Quick Take: Measles cases at second-highest level in decades

What’s the news: The Centers for Disease Control and Prevention (CDC) reported that, for just the first quarter alone, 2019 already has the second-highest number of recorded cases of measles since the disease was considered eradicated from the U.S. in 2000. There were 387 cases reported as of March 28, which already tops 2018’s total of 372 and is second only to the 667 cases reported in 2015.

Why it matters for patients and physicians: Cases of measles have been reported in 15 states, including ongoing outbreaks in California, New Jersey, New York and Washington. The majority of people who have gotten the measles have not been vaccinated, the CDC said.

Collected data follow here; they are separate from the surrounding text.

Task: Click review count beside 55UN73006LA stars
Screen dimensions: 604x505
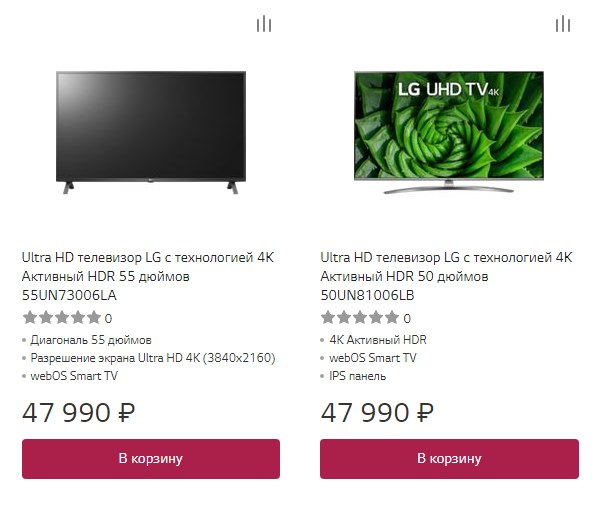Action: coord(108,319)
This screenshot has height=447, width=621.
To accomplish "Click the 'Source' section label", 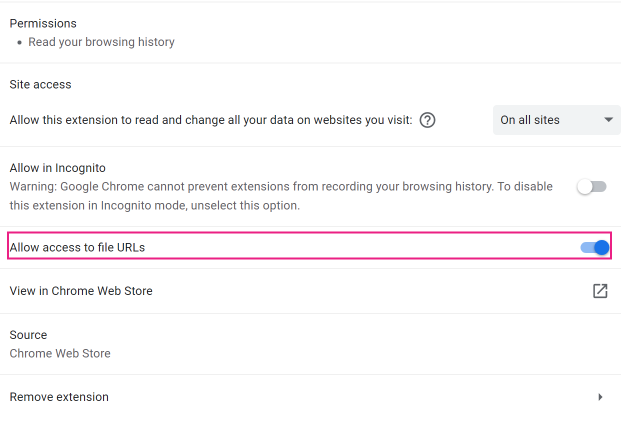I will 28,335.
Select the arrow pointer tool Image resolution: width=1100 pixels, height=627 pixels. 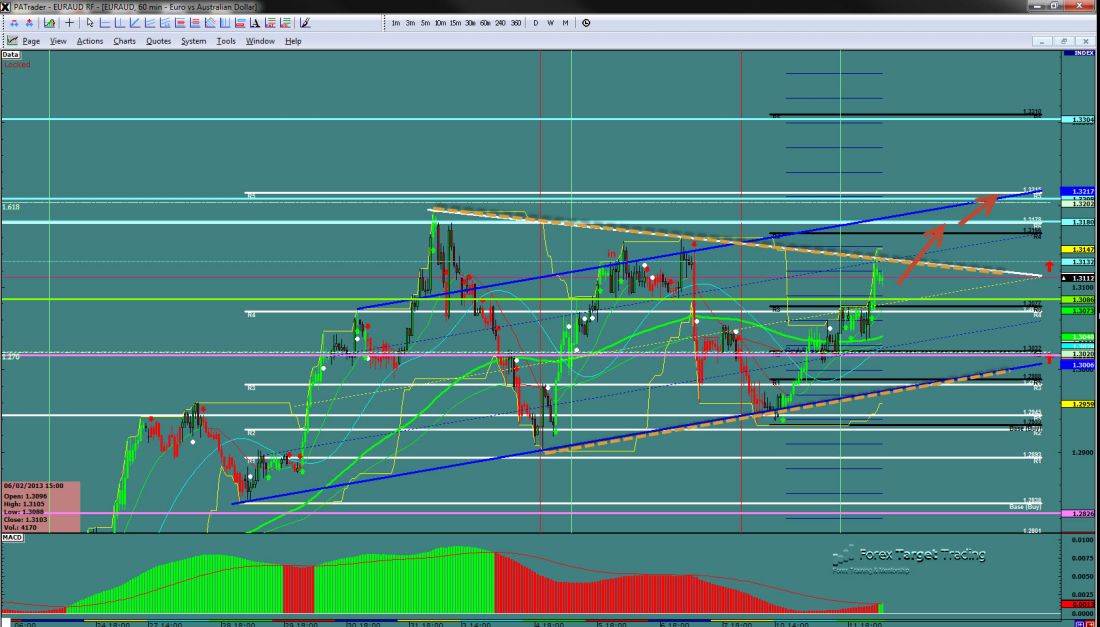90,22
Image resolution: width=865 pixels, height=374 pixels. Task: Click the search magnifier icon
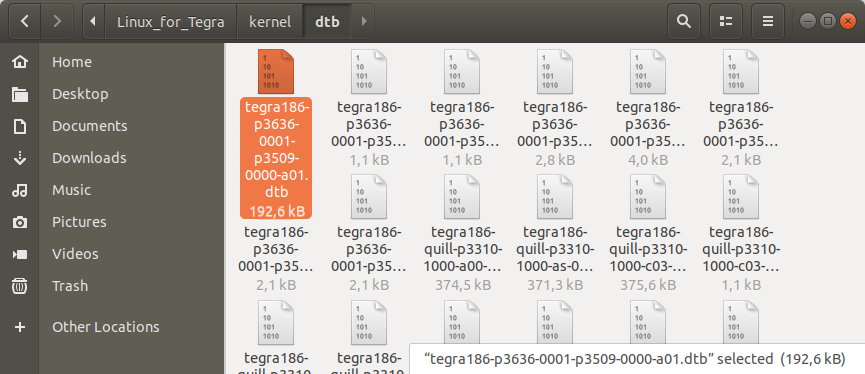[684, 22]
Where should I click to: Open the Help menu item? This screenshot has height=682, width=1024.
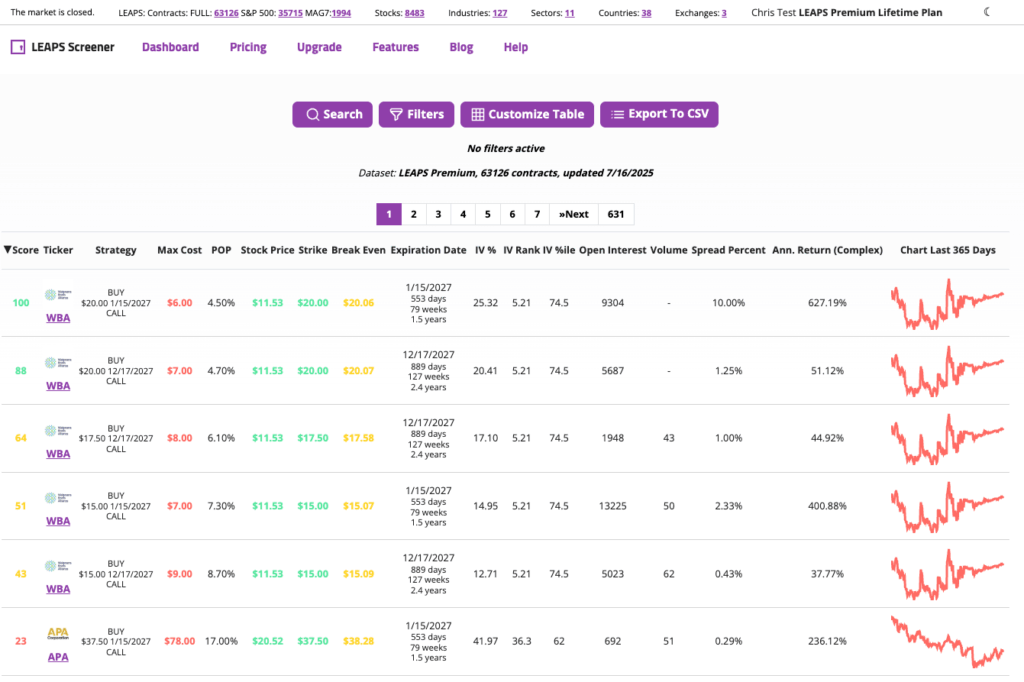[515, 47]
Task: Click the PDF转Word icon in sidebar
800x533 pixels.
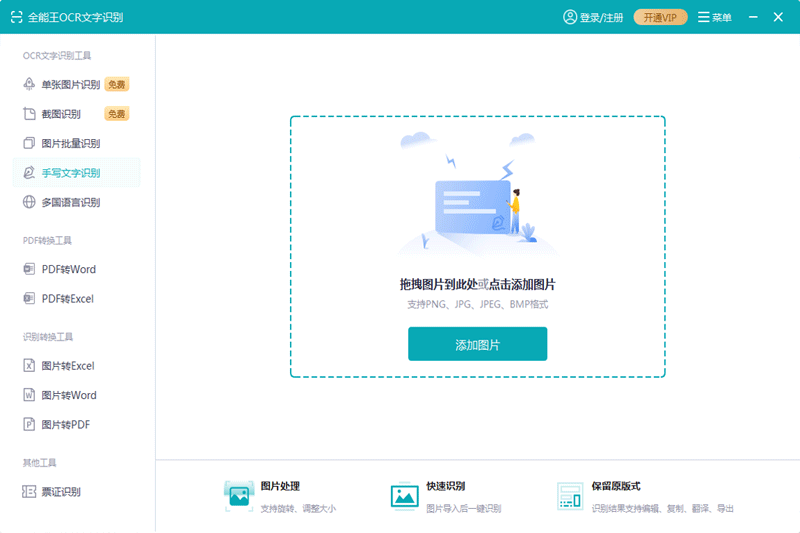Action: click(29, 269)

“Getting vaccinated not only keeps individuals from becoming ill with the measles, but also helps prevent further spread to loved ones, neighbors, co-workers and others in close contact,” said AMA President Barbara L. McAneny, MD. “As evident from the measles outbreaks currently impacting communities in several states, when individuals are not immunized as a matter of personal preference or misinformation, they put themselves and others at risk of disease.”

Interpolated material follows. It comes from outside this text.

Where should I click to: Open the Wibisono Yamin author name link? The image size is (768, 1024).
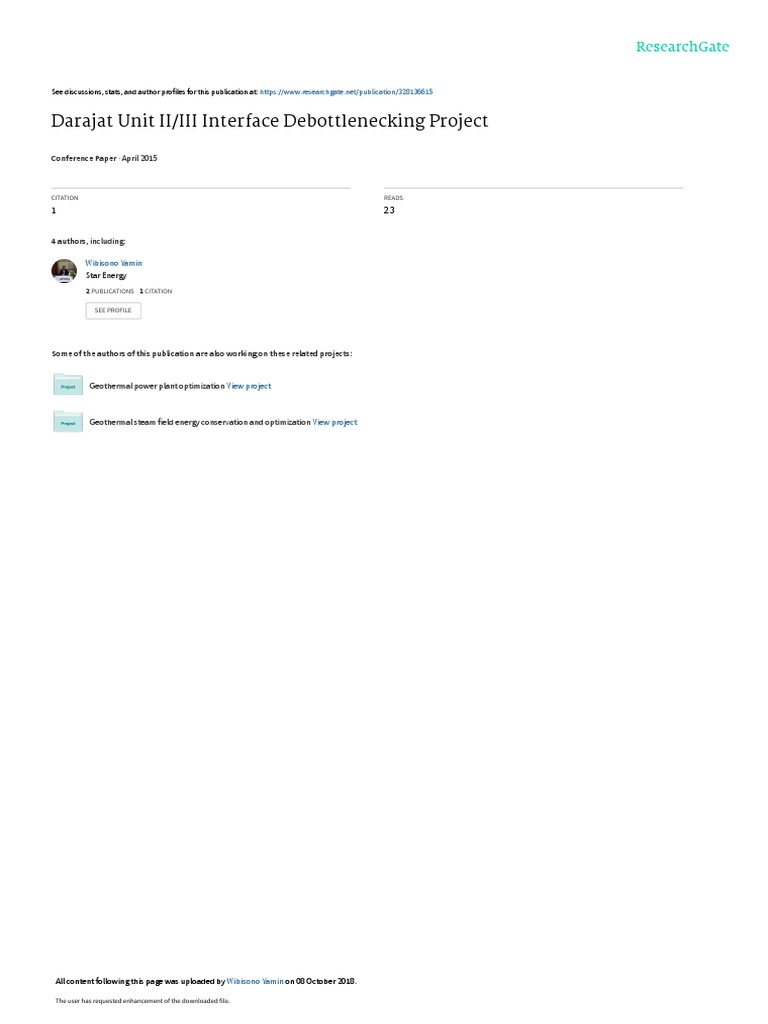pos(114,263)
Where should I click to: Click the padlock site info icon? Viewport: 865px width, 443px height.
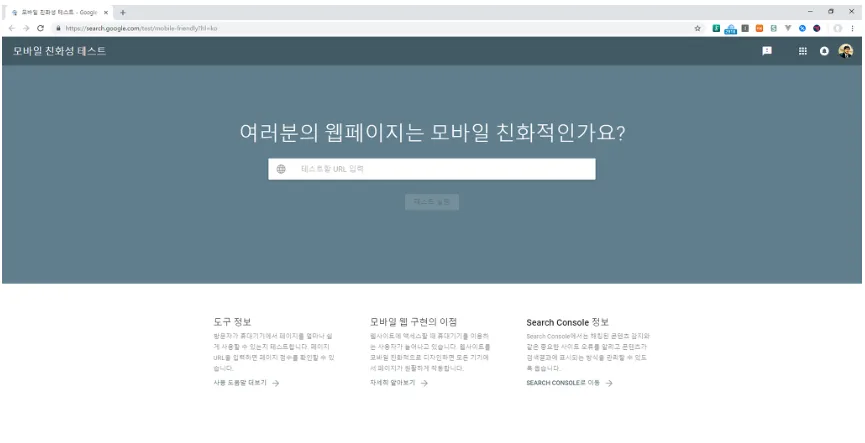59,28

Dr. McAneny warned that drops in U.S. immunization rates could undo the nation’s great progress toward nearly eliminating preventable diseases that are coming back to sicken, disable and kill children.

What’s next: The AMA is urging physicians to talk with their patients about vaccine safety and effectiveness and explain the individual and public health risks associated with skipping immunization. “This is important because patients may not be familiar with the diseases that vaccines prevent,” Dr. McAneny said.

The AMA also is asking Amazon, Facebook and other tech and social media companies to help stop the viral spread of vaccine misinformation that hinders patients’ understanding of what is at stake.

As Dr. McAneny noted, “the overwhelming scientific evidence shows that vaccines are among the most effective and safest interventions to both prevent individual illness and protect the health of the public.”